*Problem details*: Here are records with pictures in them. Copy all of them exactly and leave the pictures out.

╭──

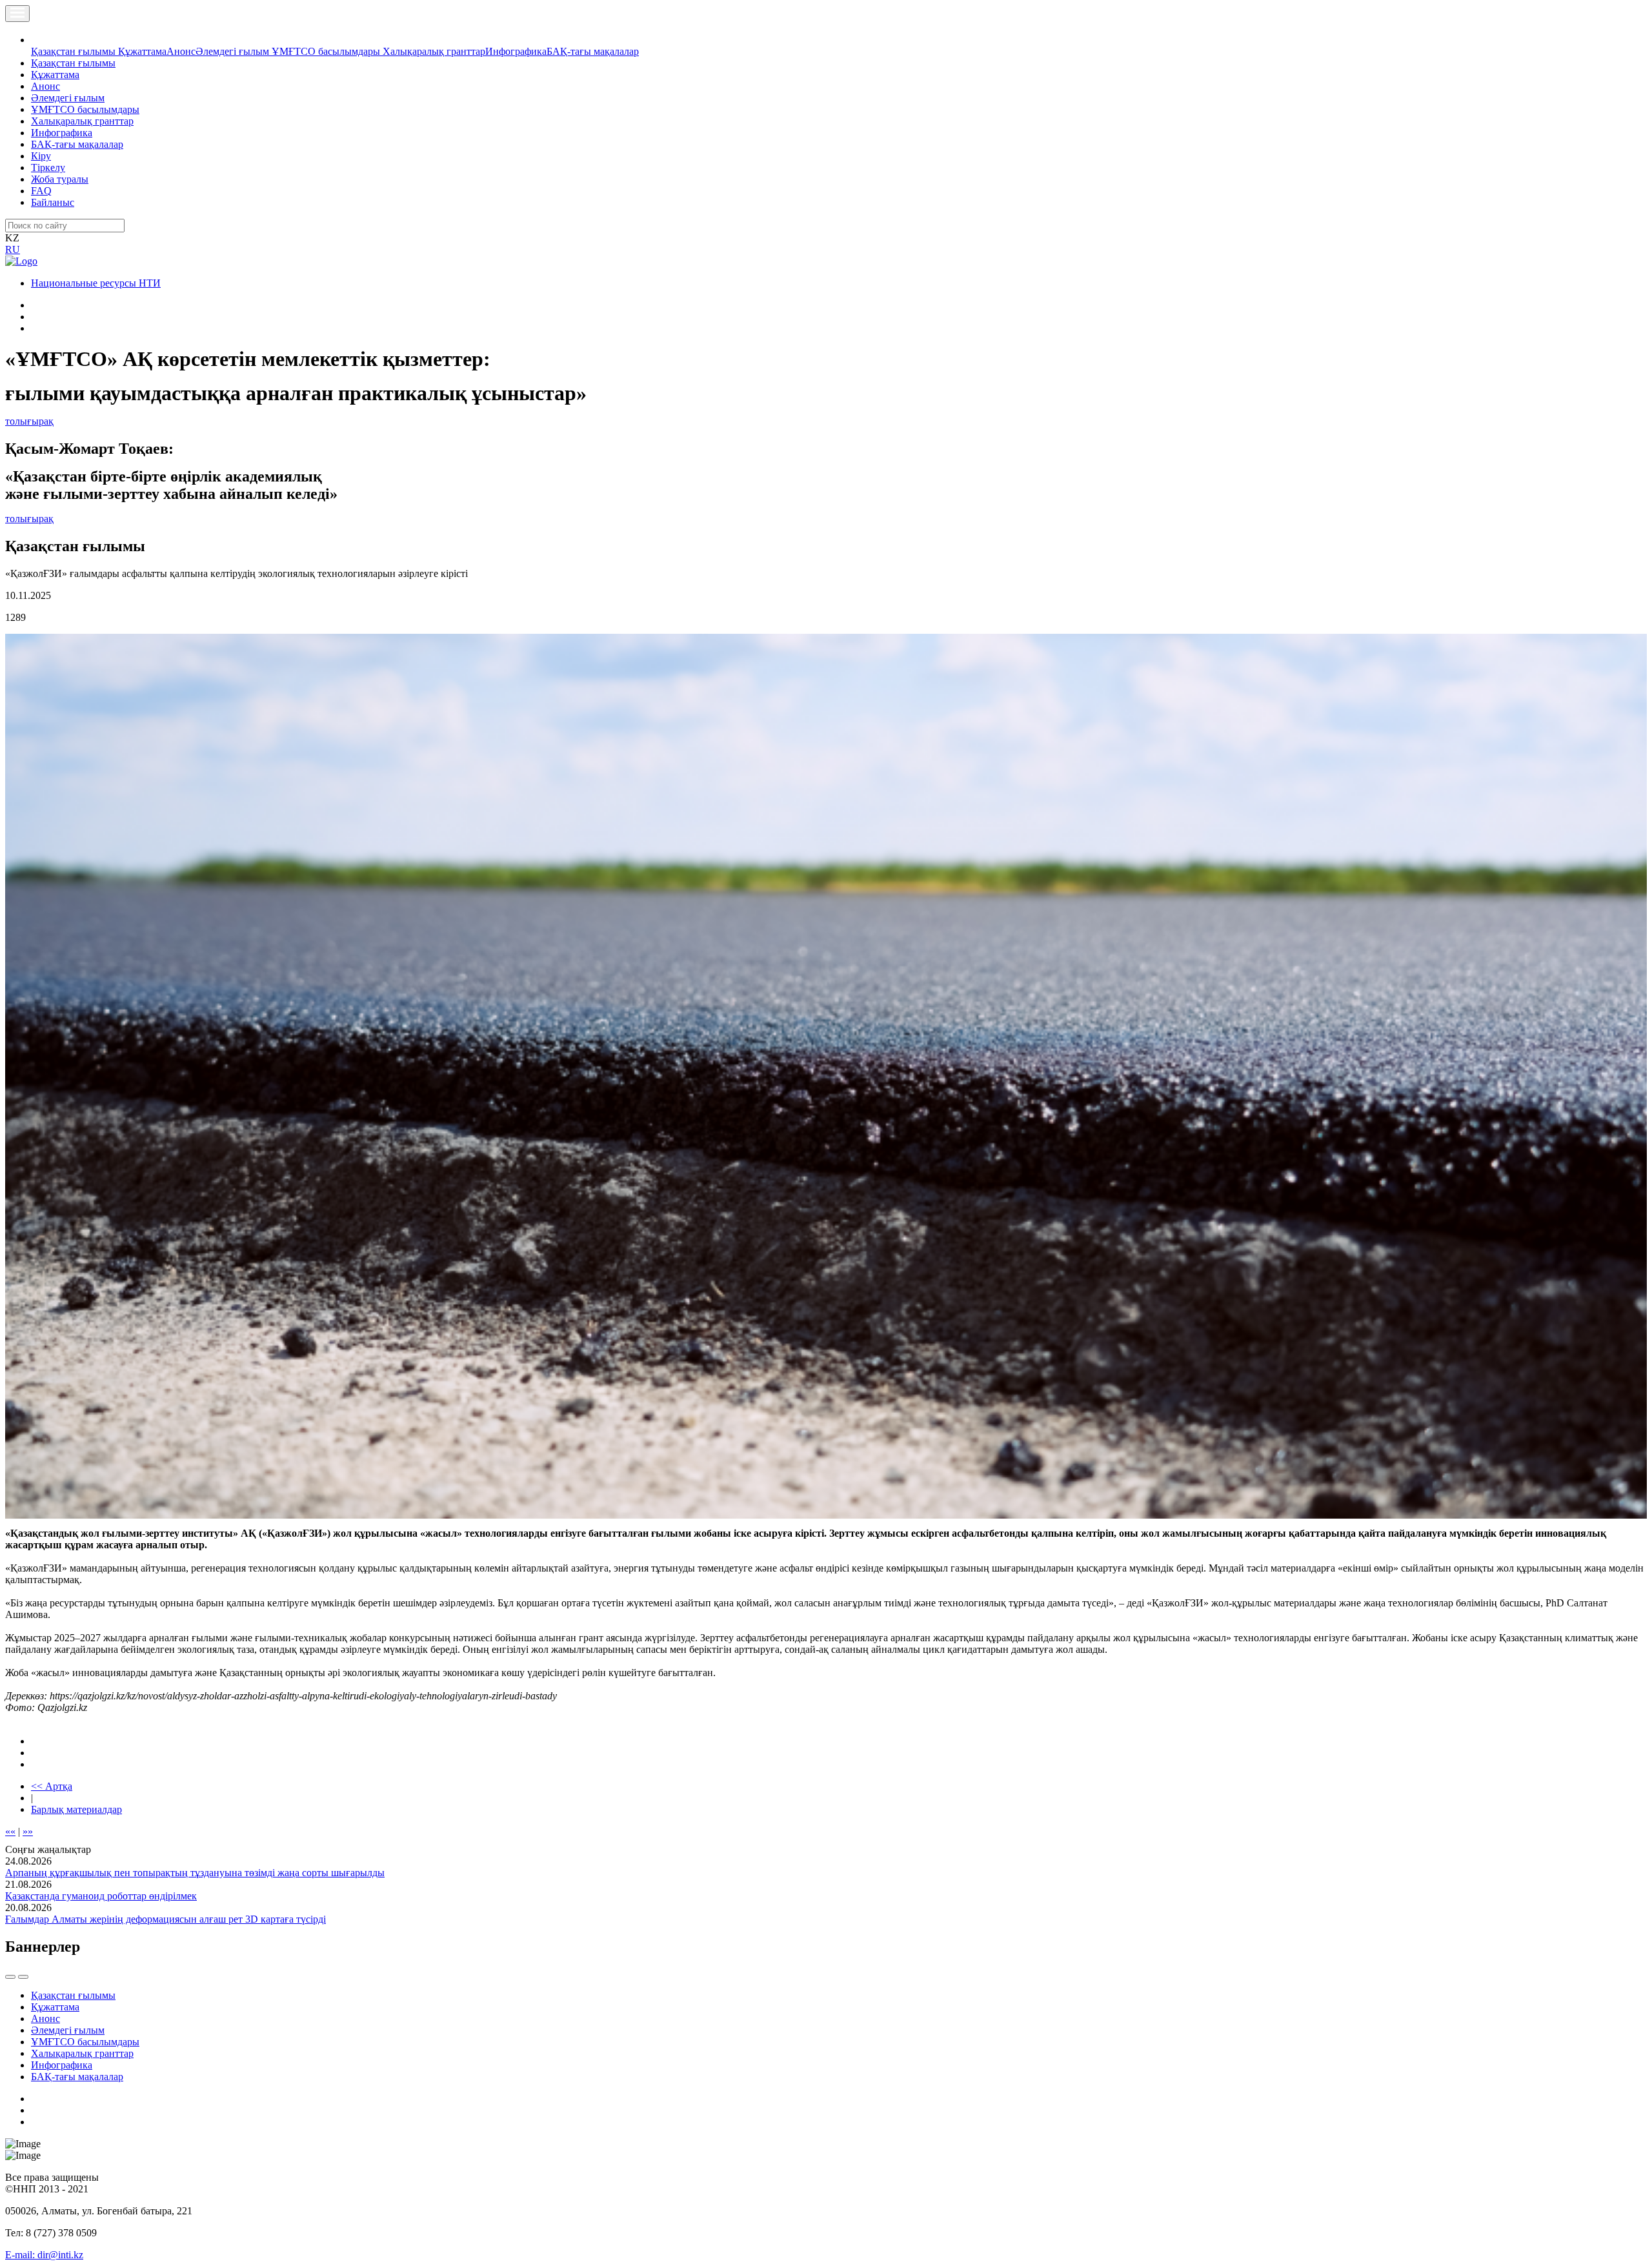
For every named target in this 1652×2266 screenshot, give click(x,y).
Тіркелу (48, 167)
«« (10, 1831)
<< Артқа (51, 1786)
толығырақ (29, 421)
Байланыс (52, 202)
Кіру (41, 155)
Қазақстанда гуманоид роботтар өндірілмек (101, 1895)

╰──

*Task answer*:
For every named target in this 1652×2266 screenshot, give click(x,y).
Тіркелу (48, 167)
«« (10, 1831)
<< Артқа (51, 1786)
толығырақ (29, 421)
Байланыс (52, 202)
Кіру (41, 155)
Қазақстанда гуманоид роботтар өндірілмек (101, 1895)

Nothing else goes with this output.